WASHINGTON — The Virginia General Assembly next year will likely take up some of the recommendations a state task force made to help sexual assault victims on college campuses and to help prevent assaults.

Sen. Dick Black, R-Loudoun, said he expects lawmakers to “pull some ideas” from the recommendations made Thursday by the task force.

Many of the recommendations do not require legislative approval, and instead expand on existing programs, could rely on executive orders from Virginia Gov. Terry McAuliffe or are more simple suggestions, such as better communication among campus leaders, crisis teams and police.

“Campus sexual violence is a nationwide problem … in the last year, Virginia unfortunately had to face some very difficult truths about the reality that [is] this terrible threat to our citizens and our families,” McAuliffe said Thursday.

The task force was formed last August, before the issue of campus sexual assault took on greater prominence following the death of University of Virginia student Hannah Graham and the now-debunked Rolling Stone article that detailed an alleged gang rape in a fraternity house there.

McAuliffe says the changes will make Virginia’s schools safer and stronger for students.

Black said he believes new laws, like one that requires notations on transcripts of students expelled for violent sexual offenses, may help prevent future attacks.

“We’re trying to increase the involvement of law enforcement, so that we can take sexual predators off the campuses,” Black says.

In this year’s General Assembly session Black sponsored a bill that requires nearly all colleges in Virginia to form new panels to consider reports of sexual assaults and whether those assaults should be reported to prosecutors.

Black’s bill, ceremonially signed into law this week, was co-sponsored by four Democrats.

It increases the involvement of law enforcement in initial reports of potential sexual assaults by requiring that the reports go to a panel, including the school’s Title IX coordinator, a student advocate and a law enforcement representative.

The law enforcement representative, or any other member of the panel, can decide to report the possible crime to prosecutors.

Victims rights advocates expressed concern about some of the details of initial proposals, but say there were improvements made when language was added to make it clear that counselors and other health or legal service providers do not have to report the sexual assault to the panel if the victim does not want it reported.

A third bill that McAuliffe signed into law details a new requirement that colleges have memorandums of understanding with local or state police that cover investigations of sexual assaults.

Black says students on campus this summer or beginning college this fall should learn important lessons.

“One of the things we really want to get across to parents is that they need to caution their daughters particularly that most of these campus sexual assaults occur during the very first weeks of the freshman term.
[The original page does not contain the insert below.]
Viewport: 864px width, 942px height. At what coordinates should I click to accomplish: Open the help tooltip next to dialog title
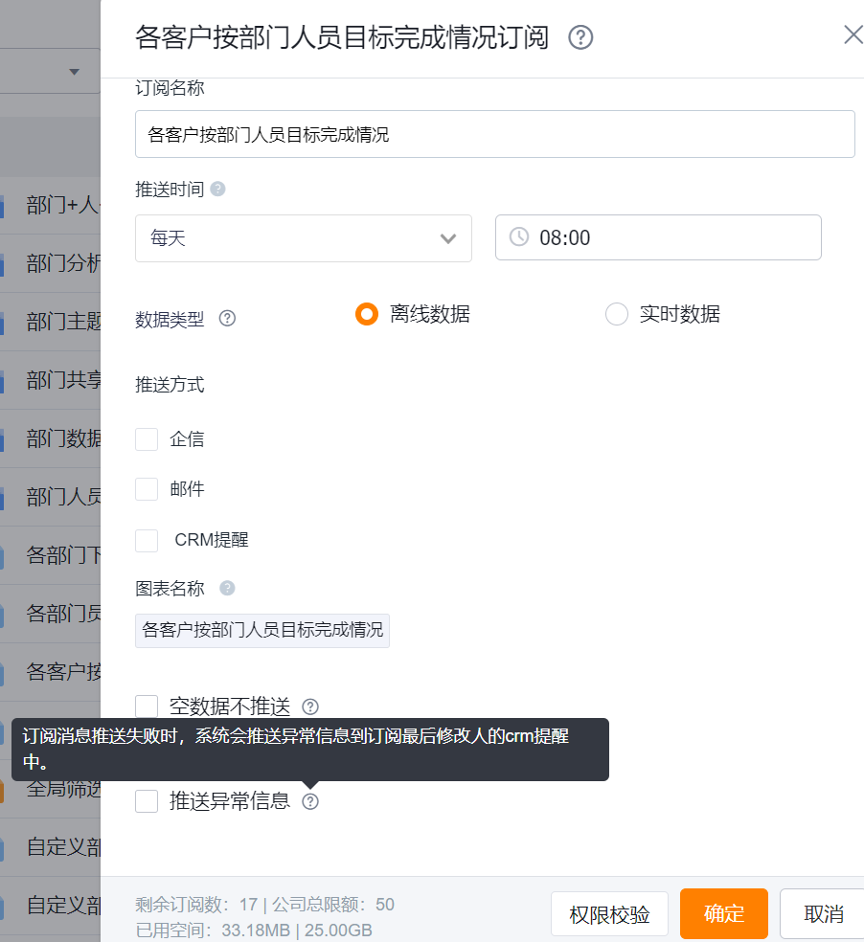[581, 37]
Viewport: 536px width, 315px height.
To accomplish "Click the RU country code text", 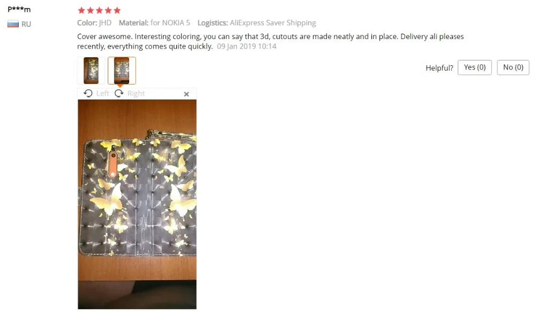I will 26,24.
And what happens is girls will get on campus and they’ll be seeking out friends, and it’s very easy to find the wrong ones, and then if there’s alcohol involved, that’s when they tend to get in trouble,” Black says.

A 2007 study of several thousand students at two colleges did find that students who were assaulted while incapacitated were very likely to have been drinking, but it did not point to a cause and effect.

The study found that most victims of forcible sexual assault knew their assailants, and that 89.2 percent of those assaulted while they were incapacitated had been drinking before the attacks. Only 33.4 percent of other forcible sexual assault victims who responded to the survey said they had been drinking before they were attacked. The percentages were weighted by researchers.

Many college health or crisis centers warn incoming students of a “red zone” between the start of the school year and Thanksgiving when they may be at higher risk of sexual assault.

While this study is sometimes cited as evidence of that, the distribution of the reported assaults over the course of the year was not noted to be statistically significant. Still, the researchers used that data to conclude that fall is “clearly … the most prevalent season for sexual assault” of college students.

A 2008 study looking at just 100 students suggests that there may in fact be several “red zones” over the course of a college year and career based on varying workloads and campus norms.